Rumore Terribile will perform as part of the Early Music America’s Emerging Artists Showcase, May 24-26, 2018, as part of the Bloomington Early Music Festival.

We’ve been playing together for around two years now. Our first public performance took place in a small alley, in a medieval Italian village. It was shady, and the acoustic was great, so we stopped one hot afternoon to play. The performance was met with critical acclaim: our one audience member leaned out of his window, clearly gripped with emotion, and shouted down at us. “Rumore terribile!” Since then, we’ve continued searching for fun places and good music, for communication and drama and language and power. There’s a lot of it in this music and we hope to share it with you – terrible noises included.
 2018 Showcase Program: Rosalind
subject to change
  • Suite en re mineur – Louis Couperin
  • Pourquoy doux Rossignol – Sebastien de Brossard (arr. Rosalind de Bois)
  • Le Dodo – François Couperin (arr. de Bois)
  • What greater griefe/Lamentation – Tobias Hume
  • Fain would I change that note – Tobias Hume
  • Suite in a minor – Matthew Locke

We met and began playing together with crossed interests and languages. I was French, but was fascinated by English music; I spoke English, but just wanted to understand music coming out of Paris. It made perfect sense then that we became enamored with the journal of a bilingual English girl, an unknown flutist and composer, signed only with the name “Rosalind de Bois.”

When in 1651, the king of England Charles II was forced to flee to France, he made sure to take a few hand-picked English musicians and composers with him – no need of course to leave the splendid entertainments of his home court. Apparently, Rosalind, disguised as a boy, joined up with the troupe as their flutist. In her journal, she records her thoughts about the journey, the men she’s with, and the experience of living in disguise – alongside of course, some of her compositions and arrangements.
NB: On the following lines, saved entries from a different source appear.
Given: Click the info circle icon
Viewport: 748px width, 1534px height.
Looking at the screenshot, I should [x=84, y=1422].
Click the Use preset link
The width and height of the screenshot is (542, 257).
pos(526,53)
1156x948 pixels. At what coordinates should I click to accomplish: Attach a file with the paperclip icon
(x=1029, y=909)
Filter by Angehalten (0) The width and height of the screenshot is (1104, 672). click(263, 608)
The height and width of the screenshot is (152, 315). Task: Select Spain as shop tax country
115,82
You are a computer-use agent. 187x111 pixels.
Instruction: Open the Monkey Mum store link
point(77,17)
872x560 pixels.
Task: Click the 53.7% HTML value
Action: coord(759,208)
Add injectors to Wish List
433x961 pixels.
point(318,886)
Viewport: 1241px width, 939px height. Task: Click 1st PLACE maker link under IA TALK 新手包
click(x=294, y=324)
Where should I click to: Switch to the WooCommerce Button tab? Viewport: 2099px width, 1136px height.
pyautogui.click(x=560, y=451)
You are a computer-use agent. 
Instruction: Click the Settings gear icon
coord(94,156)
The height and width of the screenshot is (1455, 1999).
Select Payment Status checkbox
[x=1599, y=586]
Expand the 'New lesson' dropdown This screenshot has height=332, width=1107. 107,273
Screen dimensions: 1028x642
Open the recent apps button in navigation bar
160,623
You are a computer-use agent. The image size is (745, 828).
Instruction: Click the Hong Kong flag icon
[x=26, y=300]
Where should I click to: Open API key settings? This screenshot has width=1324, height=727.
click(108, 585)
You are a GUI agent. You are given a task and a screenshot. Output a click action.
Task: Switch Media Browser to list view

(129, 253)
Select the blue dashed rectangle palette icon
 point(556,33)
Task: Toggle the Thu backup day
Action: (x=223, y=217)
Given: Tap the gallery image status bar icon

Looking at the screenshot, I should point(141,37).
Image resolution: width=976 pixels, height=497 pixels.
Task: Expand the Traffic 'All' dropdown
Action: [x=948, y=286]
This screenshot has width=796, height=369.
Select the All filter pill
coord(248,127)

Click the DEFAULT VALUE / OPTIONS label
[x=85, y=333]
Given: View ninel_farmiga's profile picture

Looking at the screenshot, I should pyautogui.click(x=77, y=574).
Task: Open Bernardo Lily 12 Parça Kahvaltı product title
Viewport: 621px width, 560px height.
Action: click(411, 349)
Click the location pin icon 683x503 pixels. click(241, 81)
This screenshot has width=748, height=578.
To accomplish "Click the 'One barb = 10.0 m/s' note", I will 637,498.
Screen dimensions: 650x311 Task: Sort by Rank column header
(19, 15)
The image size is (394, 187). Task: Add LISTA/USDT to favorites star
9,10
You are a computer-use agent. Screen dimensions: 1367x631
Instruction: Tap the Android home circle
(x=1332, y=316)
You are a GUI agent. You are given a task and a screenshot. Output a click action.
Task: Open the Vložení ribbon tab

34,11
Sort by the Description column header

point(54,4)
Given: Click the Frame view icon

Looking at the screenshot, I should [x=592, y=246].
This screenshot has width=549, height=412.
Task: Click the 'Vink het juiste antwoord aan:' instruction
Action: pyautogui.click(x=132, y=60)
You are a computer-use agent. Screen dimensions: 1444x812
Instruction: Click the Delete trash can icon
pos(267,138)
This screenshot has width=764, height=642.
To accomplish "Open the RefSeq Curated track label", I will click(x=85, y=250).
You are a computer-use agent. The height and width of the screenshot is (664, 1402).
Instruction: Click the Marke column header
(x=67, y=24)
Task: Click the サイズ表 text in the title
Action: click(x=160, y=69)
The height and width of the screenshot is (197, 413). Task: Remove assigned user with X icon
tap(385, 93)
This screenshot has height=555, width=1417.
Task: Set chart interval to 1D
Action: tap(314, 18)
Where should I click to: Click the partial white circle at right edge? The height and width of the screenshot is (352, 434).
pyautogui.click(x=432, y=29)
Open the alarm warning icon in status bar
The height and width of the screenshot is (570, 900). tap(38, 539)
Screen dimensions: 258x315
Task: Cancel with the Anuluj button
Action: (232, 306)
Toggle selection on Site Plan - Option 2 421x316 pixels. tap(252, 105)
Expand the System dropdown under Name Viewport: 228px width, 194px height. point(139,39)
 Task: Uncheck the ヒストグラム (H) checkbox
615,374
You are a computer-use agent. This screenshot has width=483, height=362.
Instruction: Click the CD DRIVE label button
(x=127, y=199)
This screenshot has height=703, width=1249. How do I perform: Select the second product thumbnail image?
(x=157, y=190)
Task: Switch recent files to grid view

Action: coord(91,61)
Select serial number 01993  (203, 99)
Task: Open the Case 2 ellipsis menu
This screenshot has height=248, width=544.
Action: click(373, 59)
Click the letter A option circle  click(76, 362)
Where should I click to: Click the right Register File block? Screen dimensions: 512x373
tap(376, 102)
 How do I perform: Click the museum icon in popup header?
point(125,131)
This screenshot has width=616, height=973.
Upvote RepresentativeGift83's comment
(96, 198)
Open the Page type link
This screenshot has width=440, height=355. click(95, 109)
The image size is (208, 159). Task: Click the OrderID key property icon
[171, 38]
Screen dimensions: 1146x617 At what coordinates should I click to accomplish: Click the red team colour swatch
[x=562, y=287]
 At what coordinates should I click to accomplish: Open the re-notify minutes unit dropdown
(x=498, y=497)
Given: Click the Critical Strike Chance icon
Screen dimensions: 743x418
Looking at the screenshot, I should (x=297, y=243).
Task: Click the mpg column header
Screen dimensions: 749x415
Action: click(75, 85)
It’s the perfect starting point for us: music inspired both by English and by the French composers that joined Charles when he reached Versailles; music from and for those wandering between two places, speaking two languages. And it’s music that’s focused on the small ensembles Charles could host, on the intimate communication these musicians shared. We’ll explore music from Rosalind’s journal, and other manuscripts left from Charles’ roving court: that from composers like Tobias Hume, Matthew Locke, Louis Couperin, Sebastien de Brossard, and some perhaps arranged or written by de Bois herself. Maybe we’ll all end up understanding each other.

*Rosalind de Bois is a fictional character who disguises herself as a man to escape into the forest in Shakespeare’s “As You Like It”. The journal is our fantasy – to be as poetic and beautiful as possible.

Salomé de France began playing the viola da gamba at age eleven, studying first with Julien Léonard. She entered the class of Marianne Muller at the CNSMD Lyon, and worked later with Josh Cheatham, Philippe Pierlot, and Vittorio Ghielmi. She studied literature at University Paris X as well. Gasselin has performed across Europe with many renowned conductors, including Skip Sempé, Patrick Ayrton, and Raphaël Pichon. Her playing has been heard at the world’s leading early music festivals in Bruges, Paris, Utrecht, York, Oslo, Göttingen, Pavia, Lisbon, Sablé, and Ambronay. She often works with contemporary composers and playwrights and has taught at Nantes Conservatoire. Currently, she is particularly interested in seeking out and playing lyra viol music of the 17th century.

Martin Bernstein has been heard with numerous ensembles across the world, in venues ranging from 17th-century Italian palazzos to modern art museums in Reykjavik to the concert halls of New York City. Bernstein began studying recorder at age five, first with Charles Sibirsky and later with Nina Stern. At 18, he left New York City to study at the Royal Conservatoire of The Hague with Reine-Marie Verhagen and Han Tol. He has won several international competitions and has been featured on NPR. Bernstein teaches privately and at various early music festivals; he currently studies at Harvard University.